Mixing behaviors in an industrial-scale spout-fluid mixer by 3D CFD-TFM

A new industrial-scale spout-fluid mixer (H = 3.4 m and I.D. = 0.8 m) was proposed for mixing 18.75 t/h of biomass (ρ_b = 400 kg/m³, d_b = 2 mm) and 281.25 t/h of heat-carrier (ρ_c = 2600 kg/m³, d_c = 0.5 mm), and the corresponding three-dimensional computational fluid dynamics approach, facilitated with the Eulerian-Eulerian multiphase fluid model (CFD-TFM), was developed to simulate the three-phase mixing behaviors in the mixer. The performance of the mixer and effects of operating parameters were numerically investigated.
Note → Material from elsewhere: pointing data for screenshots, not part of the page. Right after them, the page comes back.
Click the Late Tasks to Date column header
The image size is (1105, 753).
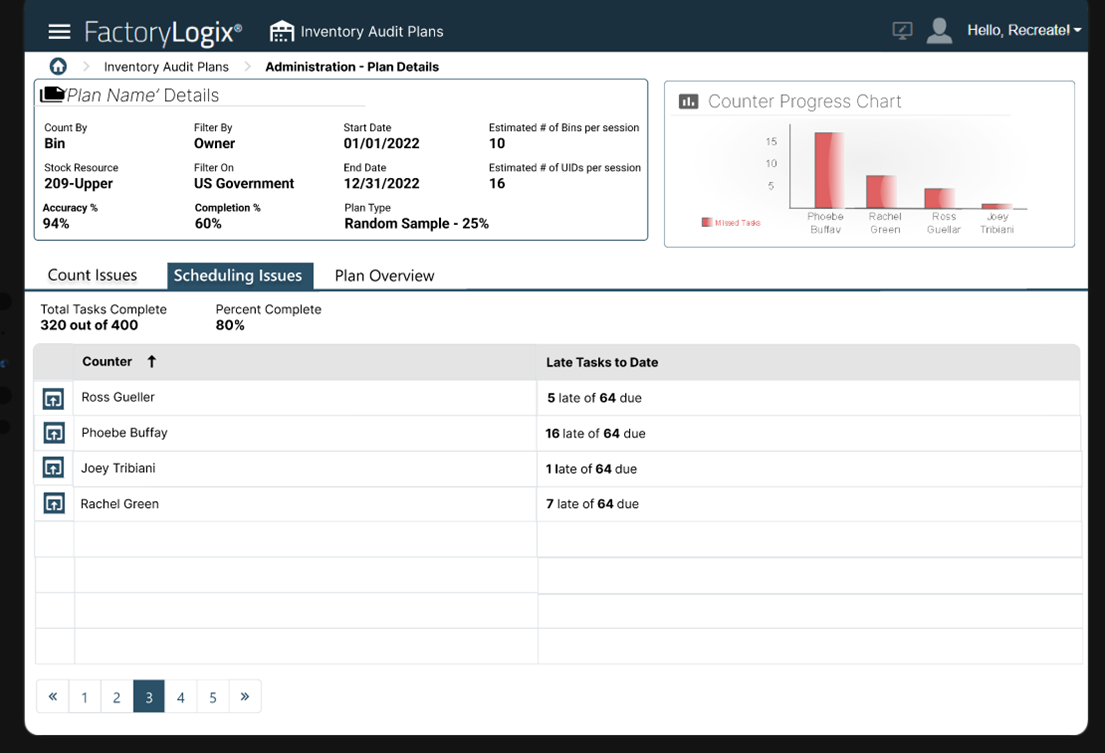click(602, 362)
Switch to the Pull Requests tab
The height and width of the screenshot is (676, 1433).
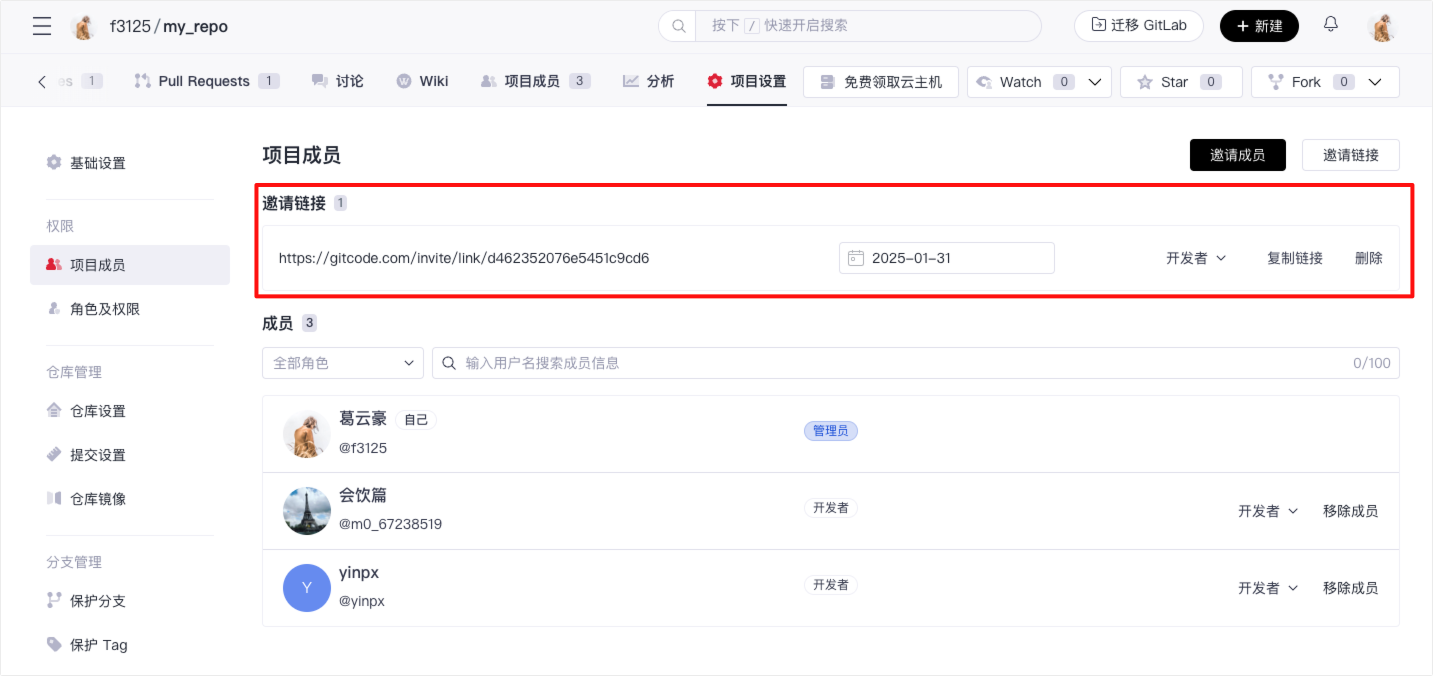[205, 81]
It was found that the mixing effectiveness, M_e, can reach over 80% under the proposed industrial operational conditions (for example, a spouting gas flowrate Q_s = 0.067 kg/s and fluidizing gas flowrate Q_f = 0.035 kg/s), and the flow pattern in this case is a “jet in the fluidized bed with bubbling”. Increasing Q_s will increase the sizes of bubbles, as well as their generation frequency and rising velocity, which are conducive to the mixing of heat-carrier and biomass particles. However, a too large Q_s will affect the falling solid flows in the distribution region and transition region of the mixer. Conversely, increasing Q_f will aggravate the swaying and leaning of bubbles or jets towards the mixer walls, leading to a slight decrease of M_e.